Image credit - “Daniel Escale/Netflix”

It was, LaVasseur says, “one of the best ways. I know some people who are now doing the route where they'll start as a camera PA and work with the camera crew. I find that way might be a bit beneficial. You're on set, you're learning set etiquette, when I was doing it I had no idea. I worked my way up through camera. I worked as a loader, second assistant, first assistant, operator and cinematographer. Everybody’s different, but for me I had a solid foundation.”

Since then, LaVasseur has worked extensively in film, television and documentary, and joined Warrior Nun in early 2019. The series is based on Ben Dunn’s comic book about an order of combat-trained women who are charged with protecting the world from evil, and stars Alba Baptista as an unexpected vessel for the mythological artifact that is the source of their power.
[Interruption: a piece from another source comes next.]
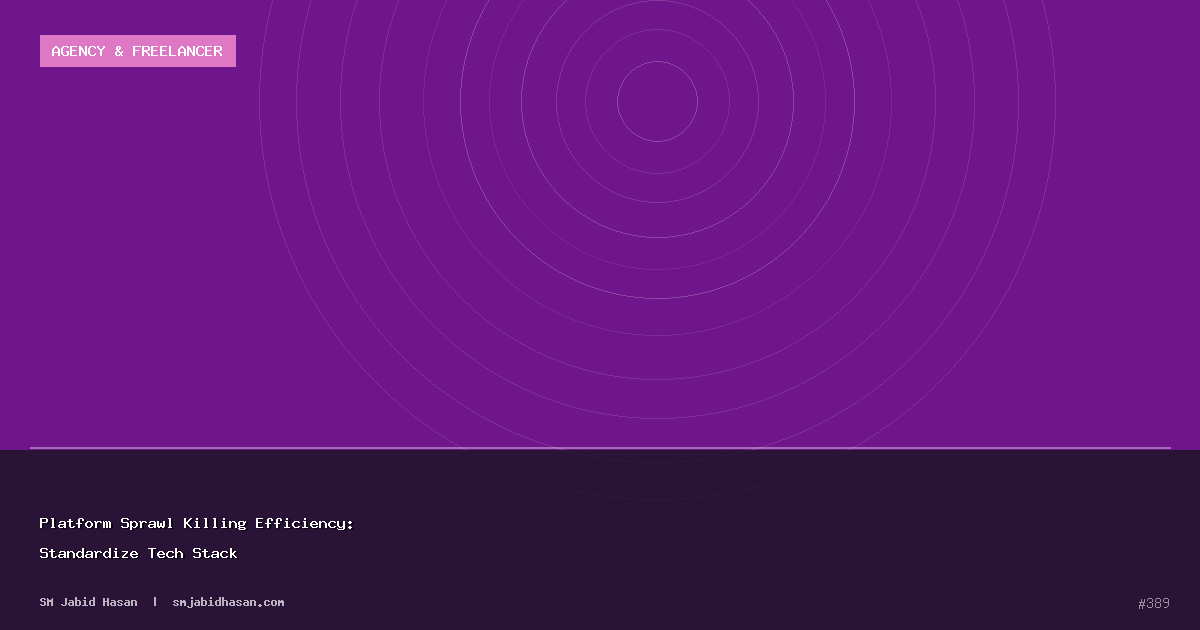Click the word 'AGENCY' in the badge
Viewport: 1200px width, 630px height.
[x=78, y=51]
Principal photography took place almost exclusively on locations in places around the Andalusia region of Spain. LaVasseur worked on six episodes, including the pilot.
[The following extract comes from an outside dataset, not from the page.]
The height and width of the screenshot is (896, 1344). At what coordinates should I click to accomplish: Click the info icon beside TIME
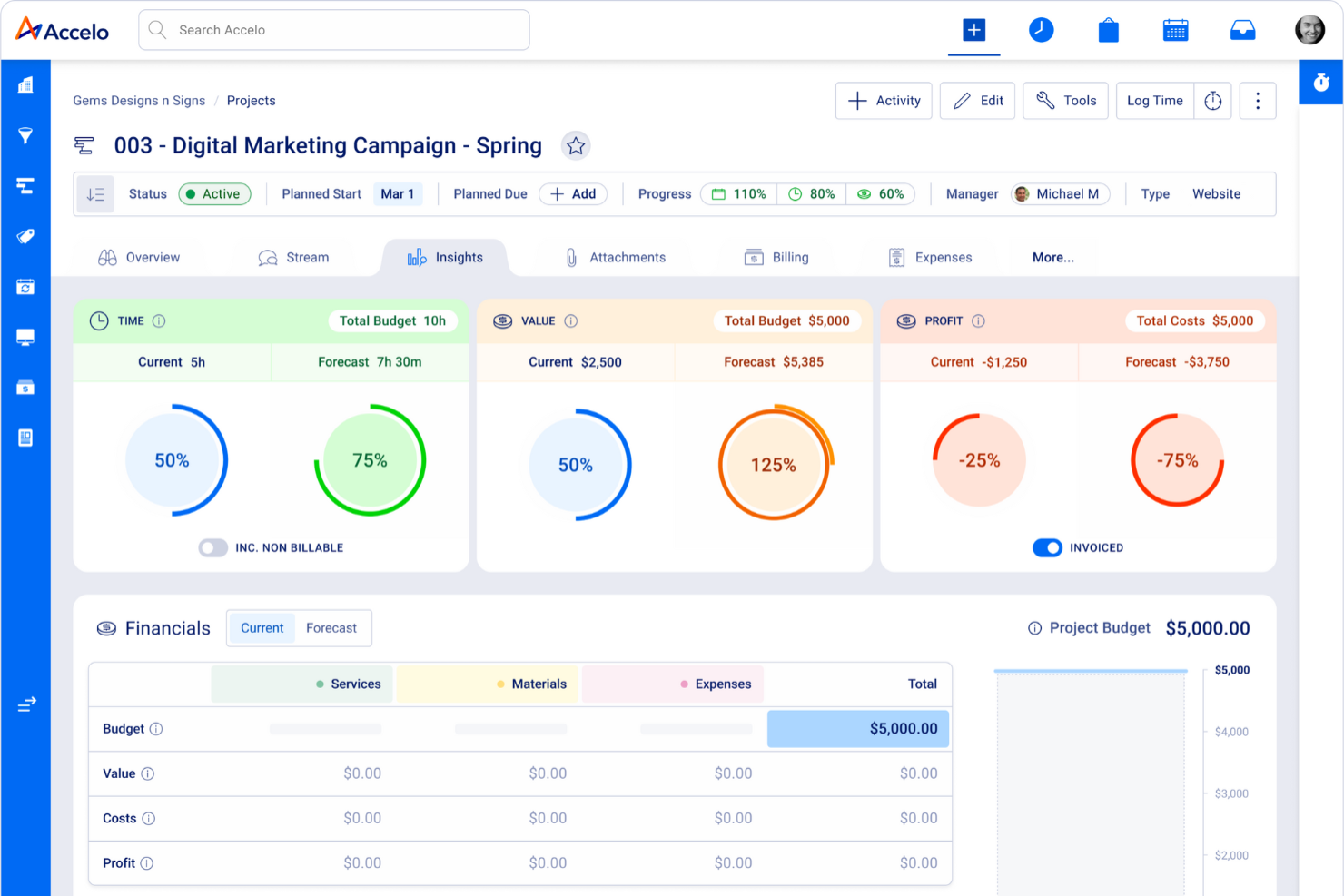[x=159, y=321]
Things began well when LaVasseur was booked from January 28, a full six weeks before production began. “When you get on a television show,” he says, “the production designer is doing their own thing. You're lucky if you get to talk to them for an hour.” Here, though, things were better. “It was the most prep I've ever had on a television show. Usually you get two or three weeks. You're dealing with sets that are already built, so this was a little bit of a luxury. Sets weren't built, they were looking at locations. Certain locations they'd already chosen, but to get in that early, to have these meetings between me, Jet, the production designer, the costume designer – wow. It really is beneficial, it really helps you out. You all get on the same page.”
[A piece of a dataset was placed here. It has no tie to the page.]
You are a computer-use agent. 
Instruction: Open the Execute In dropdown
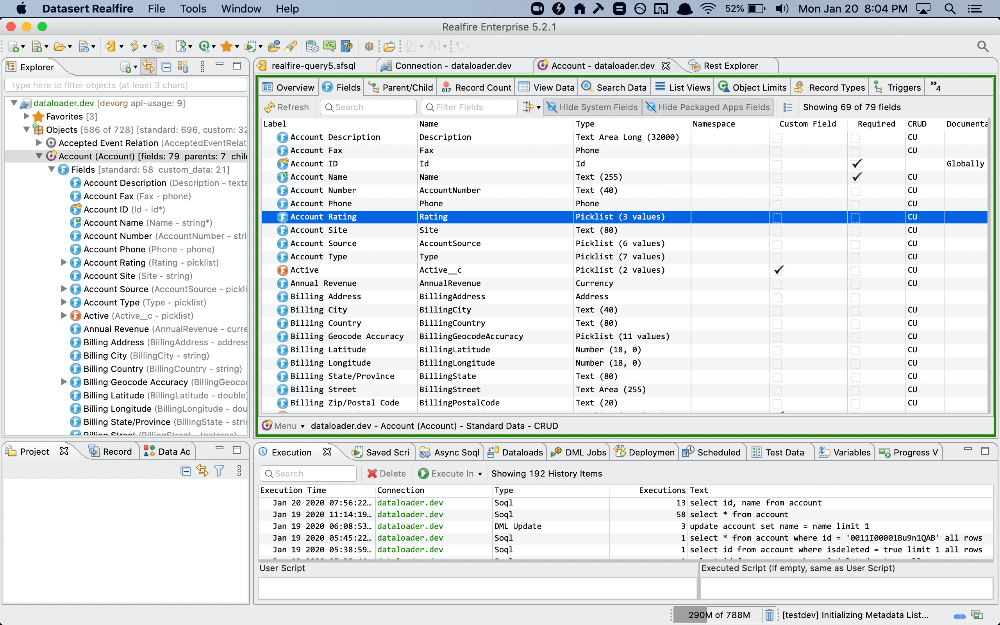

Warrior Nun covers a lot of ground to represent both candlelit ecclesiastical cloisters and high-key, high-tech laboratory environments. “What we were dealing with from Simon Barry, the showrunner, was science versus religion. That's the subtext. I got the warrior nun world look because of the candles and the warmth. At ArcTech the walls are metallic, brushed metal, the cooler tones.”

While Andalusia is rich with the architectural spoils of a Catholic history, things were not always perfect, particularly for the location chosen to represent the Cat’s Cradle, the nuns’ base - the Royal Collegiate Church of Santa María La Mayor in Antequera. “When I showed up with Jet in January she said ‘we have this amazing church’,” LaVasseur remembers, his tone hinting at an imminent reversal. “I walked into this church and said ‘Jet, everything’s white and these nuns are going to be wearing dark outfits!’ It was very plain, white walls.” The generous preproduction period, though, made a solution possible. “The production designer, Bárbara Pérez-Solero, did these vinyl covers that looked like paintings on the wall. She also put in the candle chandeliers, and I ordered nine hundred candles, double wick, beeswax which gives off less carbon. It set the tone for that church. Normally it's a museum that people go and visit!”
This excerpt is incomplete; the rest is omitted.